Zhao and his colleagues review dozens of these applications. They note that machine learning techniques "have shown promise in addressing Earth science related questions" ranging from mineral exploration to landslide prediction to ocean current mapping (Zhao et al., 2024). The common thread is that AI excels at finding relationships in data that are too complex or too nonlinear for physics based equations to capture.
The Black Box Problem Is Real
But here is where the story gets complicated. The same properties that make AI powerful also make it dangerous.
A physics based model is transparent. If it predicts a flood, you can open the model and see exactly which equations produced that prediction. You can trace the causal chain: rainfall leads to soil saturation leads to runoff leads to river stage exceeds bank height. You can understand why the model made its prediction, even if the prediction turns out to be wrong.
An AI model is not transparent. A deep learning neural network has millions of parameters, all interacting in ways that are not interpretable by human intuition. The model might be 99 percent accurate at predicting landslides, but it cannot tell you why it made a specific prediction for a specific hillside. It is a black box.
Zhao and his coauthors are direct about this. They list the "black box nature of AI models" as one of the major challenges hindering their integration into geoscience (Zhao et al., 2024). This is not just an academic concern. If an AI model tells a city government to evacuate a neighborhood because of flood risk, and the flood does not happen, the city needs to know why. Was the model wrong because of bad data? Because of a rare weather pattern it had not been trained on? Or because it had learned a spurious correlation that had nothing to do with flooding?
Without interpretability, trust is fragile. And in geoscience, where decisions can involve billions of dollars and human lives, fragile trust is not enough.
The Hybrid That Might Save Us
The most interesting part of Zhao’s review is not the critique of physics based models or the celebration of data driven ones. It is the middle ground. The authors argue that the future of geoscience is not a choice between physics and AI. It is a fusion.
They call these hybrid models. The idea is simple: use physics based equations to constrain what the AI can learn, and use AI to fill in the gaps that the physics cannot handle.
Here is how it works in practice. Instead of training a deep learning model on raw satellite data and letting it learn everything from scratch, you start by embedding known physical laws into the model’s architecture. You tell the neural network that water flows downhill, that energy is conserved, and that pressure gradients drive wind. The AI does not have to rediscover these principles. They are baked in.

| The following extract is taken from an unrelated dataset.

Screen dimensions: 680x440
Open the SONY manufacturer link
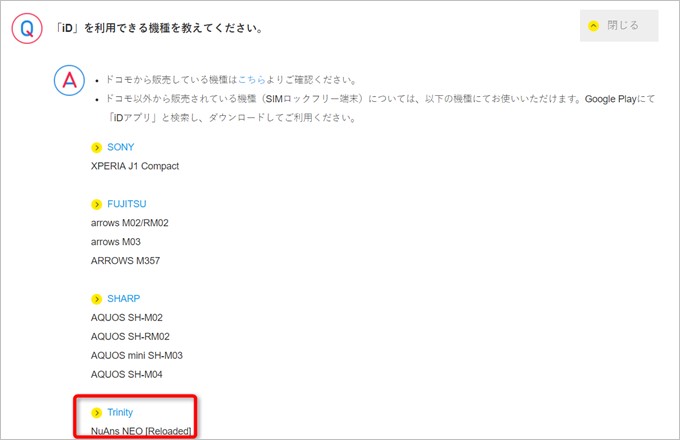[x=120, y=147]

Then, within those constraints, the AI is free to learn the messy, nonlinear, data intensive parts of the system that physics cannot capture. The result is a model that is both physically consistent and data driven. It does not violate the laws of thermodynamics, but it can also predict the exact moment a thunderstorm will form over a specific neighborhood.

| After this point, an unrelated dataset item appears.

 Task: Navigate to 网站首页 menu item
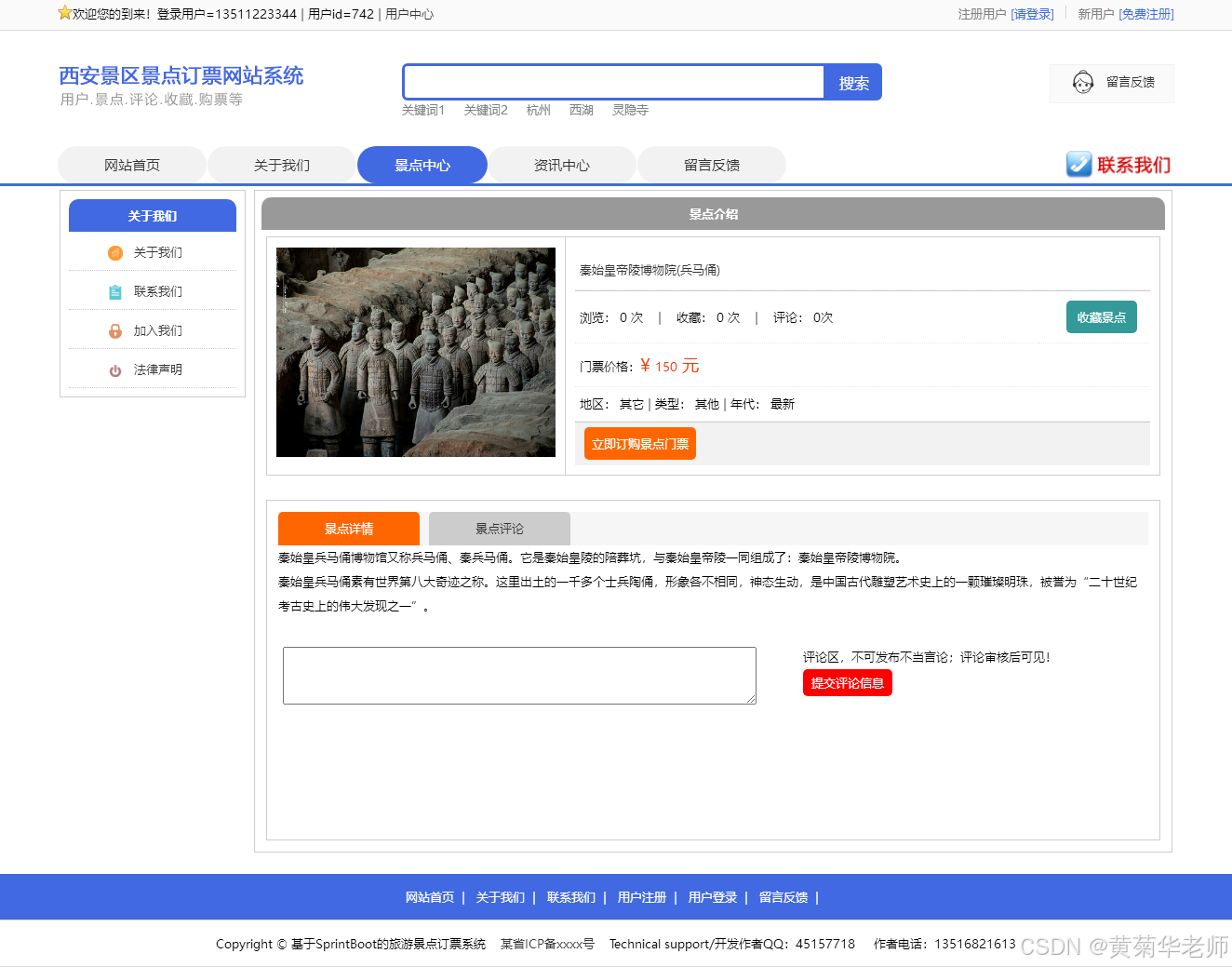click(131, 165)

Zhao and colleagues describe these hybrid models as "an alternative paradigm" that "incorporates domain knowledge to guide AI methodologies." They report that these models "demonstrate enhanced efficiency and performance with reduced training data requirements" (Zhao et al., 2024). In other words, you get the best of both worlds: the reliability of physics and the pattern finding power of AI, with less data needed than a pure deep learning approach.
The Data Scarcity Trap
There is a catch, and it is a big one. Hybrid models still need data. And for many parts of the Earth, the data does not exist.
The authors flag "data scarcity" as a persistent challenge (Zhao et al., 2024). This is not about the total volume of data. It is about the type of data that AI models actually need. Deep learning systems require labeled examples. To train a model to predict landslides, you need thousands of images of hillsides, each one labeled with whether a landslide occurred and, ideally, when and why.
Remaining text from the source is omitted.